(WHAT THE TASK ASKS):
Report how many lines below contain the word "agent", and give only that number.

STUDY MATERIAL Start Marker

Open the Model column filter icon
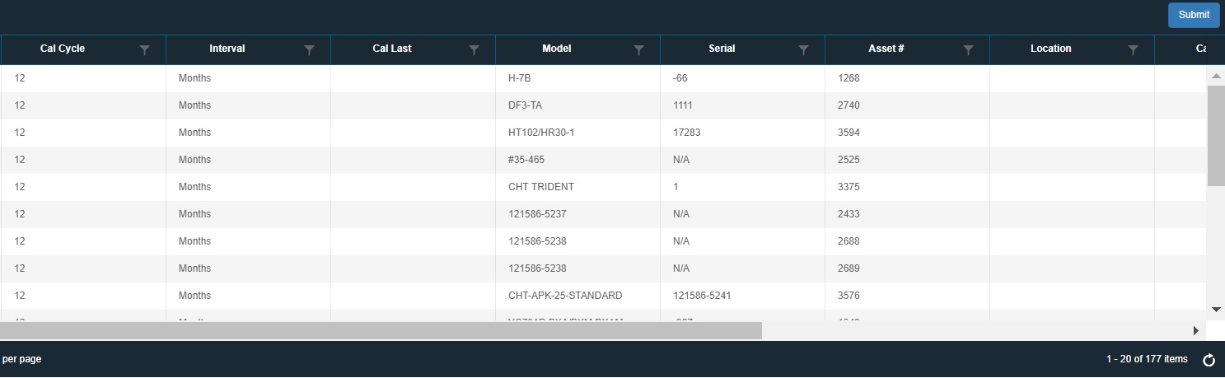This screenshot has height=378, width=1225. coord(638,49)
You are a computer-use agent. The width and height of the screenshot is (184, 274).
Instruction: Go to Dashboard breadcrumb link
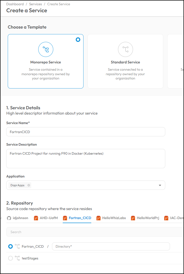pyautogui.click(x=15, y=4)
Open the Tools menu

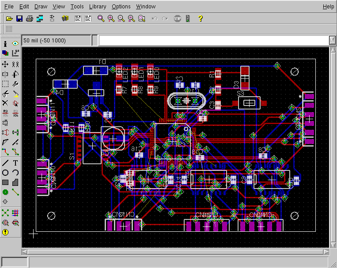[x=77, y=7]
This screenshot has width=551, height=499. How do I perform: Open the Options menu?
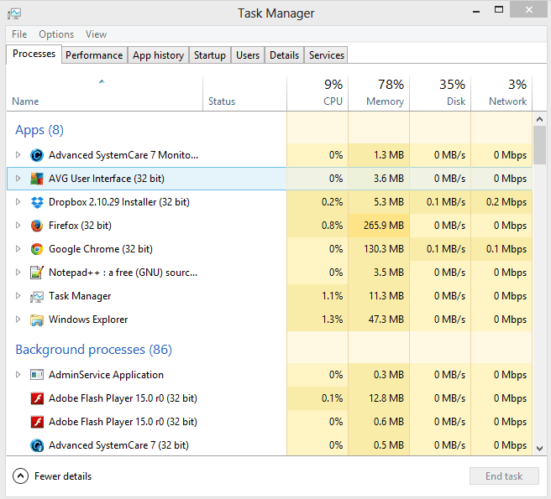click(x=56, y=34)
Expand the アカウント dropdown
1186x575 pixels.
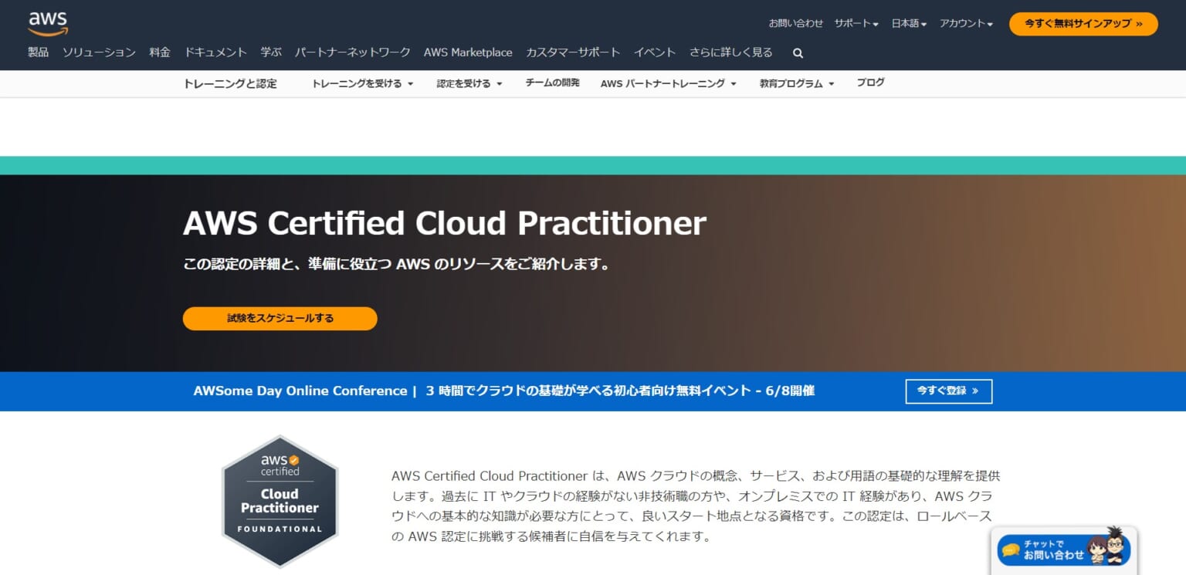coord(966,23)
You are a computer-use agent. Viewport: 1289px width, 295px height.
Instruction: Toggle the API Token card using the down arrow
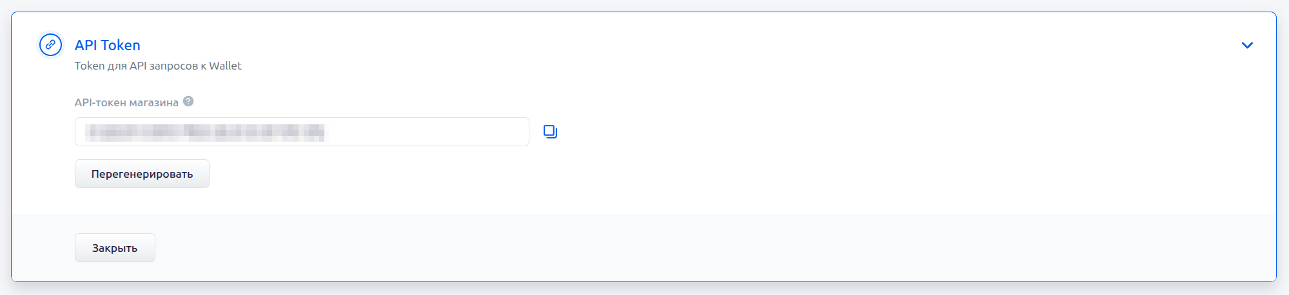pyautogui.click(x=1247, y=45)
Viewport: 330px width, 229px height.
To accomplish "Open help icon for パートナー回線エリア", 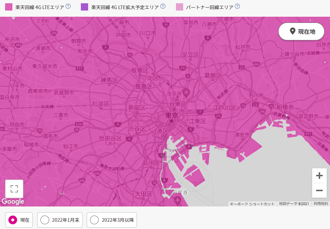I will (237, 6).
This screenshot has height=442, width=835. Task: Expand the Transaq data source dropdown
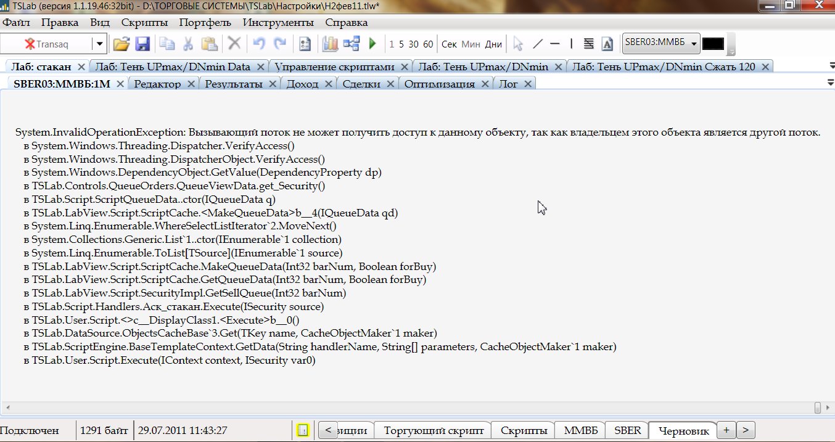pyautogui.click(x=99, y=44)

STUDY MATERIAL End Marker

(YOUR RESPONSE):
2